Before the crypto exchange was hacked, the employee, whose name was concealed by the court, worked for Cryptopia. The employee copied some of the secret keys to his computer, according to a report by Stuff.co.nz in New Zealand. Hence, he held the private keys, thus controlling the digital currencies in the wallet when the exchange was liquidated and the workforce was let go.

With over 80 employees, Cryptopia was one of New Zealand’s largest exchanges. It had also carved out a niche in the global digital currency market, with over 1.4 million customers globally. However, it was hacked in January 2019 and went out of business in May. It had roughly NZD 170 million in customer funds ($120 million) at the time.

Even though he no longer works at the exchange, the employee had access to approximately $70 million in consumers’ digital currency.
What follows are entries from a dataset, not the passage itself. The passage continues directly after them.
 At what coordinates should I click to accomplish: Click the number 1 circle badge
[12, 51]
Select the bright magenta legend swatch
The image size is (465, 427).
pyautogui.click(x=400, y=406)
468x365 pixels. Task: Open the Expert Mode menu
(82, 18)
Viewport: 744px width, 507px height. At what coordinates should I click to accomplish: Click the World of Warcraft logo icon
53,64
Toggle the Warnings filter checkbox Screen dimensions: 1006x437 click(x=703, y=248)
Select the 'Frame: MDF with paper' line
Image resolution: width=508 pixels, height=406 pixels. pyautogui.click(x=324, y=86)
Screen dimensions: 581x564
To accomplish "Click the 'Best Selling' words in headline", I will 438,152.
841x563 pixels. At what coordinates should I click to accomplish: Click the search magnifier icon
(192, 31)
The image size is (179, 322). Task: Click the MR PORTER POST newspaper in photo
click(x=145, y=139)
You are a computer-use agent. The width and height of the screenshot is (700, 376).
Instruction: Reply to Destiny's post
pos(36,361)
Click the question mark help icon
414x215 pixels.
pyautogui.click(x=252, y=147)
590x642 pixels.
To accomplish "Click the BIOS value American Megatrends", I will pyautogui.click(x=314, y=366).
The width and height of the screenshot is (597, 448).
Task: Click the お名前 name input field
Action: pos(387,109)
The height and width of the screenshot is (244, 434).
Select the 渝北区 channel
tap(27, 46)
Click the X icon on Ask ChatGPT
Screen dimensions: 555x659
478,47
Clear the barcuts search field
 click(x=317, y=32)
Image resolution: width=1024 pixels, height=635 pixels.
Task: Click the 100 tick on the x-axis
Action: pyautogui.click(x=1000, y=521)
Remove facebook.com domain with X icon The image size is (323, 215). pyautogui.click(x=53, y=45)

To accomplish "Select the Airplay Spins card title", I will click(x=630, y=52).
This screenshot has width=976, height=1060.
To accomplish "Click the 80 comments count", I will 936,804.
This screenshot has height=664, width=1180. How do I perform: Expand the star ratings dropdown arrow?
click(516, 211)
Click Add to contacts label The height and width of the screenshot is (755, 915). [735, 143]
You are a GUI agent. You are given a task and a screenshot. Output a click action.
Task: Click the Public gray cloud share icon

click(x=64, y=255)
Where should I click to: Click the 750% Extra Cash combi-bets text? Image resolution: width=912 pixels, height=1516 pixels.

According to court filings, he initially stole $165,000 and then added $7,000.

It all came to a head when a former Cryptopia customer contacted Grant Thornton, the firm in charge of the exchange’s liquidation, claiming that he had unintentionally transferred some BTC into one of the old exchange wallets. The liquidators discovered other inconsistencies while evaluating this transaction. 13 BTC had been withdrawn, with part of it going through a mixing service to hide the source and destination.

According to the report, the employee admitted to refunding the majority of the money and promising to return the rest if the liquidators could guarantee that no legal action would be taken against him.

He later confessed to his crime after surrendering to the authorities. The facts were summarized as follows at the time:

“The defendant admitted that he was frustrated with Cryptopia but also motivated by the belief that he could get away with the theft as he thought nobody would ever check the old deposit wallets.”

The ex-employee acknowledged two offenses through his lawyer: theft by a person in a special connection and theft exceeding NZD 1,000. At the Christchurch district court, he was found guilty and put on bail until his sentencing on October 20.